Reproduce the records from the line with "You are a GUI" up to and including the line with "coord(171,255)", substituting "post" for "article" and leaving everything else unchanged.

▶ _GIVEN DATA_
--
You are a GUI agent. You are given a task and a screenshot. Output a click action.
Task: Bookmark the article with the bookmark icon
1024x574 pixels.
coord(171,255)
--
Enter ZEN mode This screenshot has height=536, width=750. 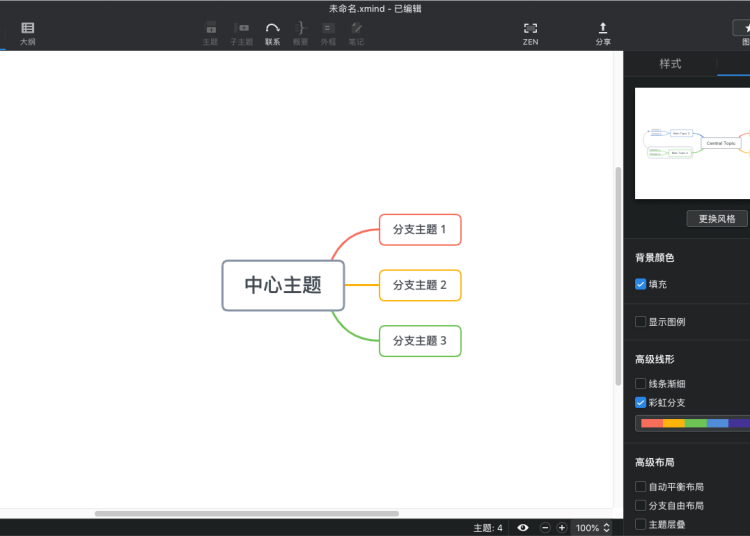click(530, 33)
--
▶ _EXERCISE OUTPUT_
You are a GUI agent. You are given a task and a screenshot. Output a click action.
Task: Bookmark the post with the bookmark icon
1024x574 pixels.
coord(171,255)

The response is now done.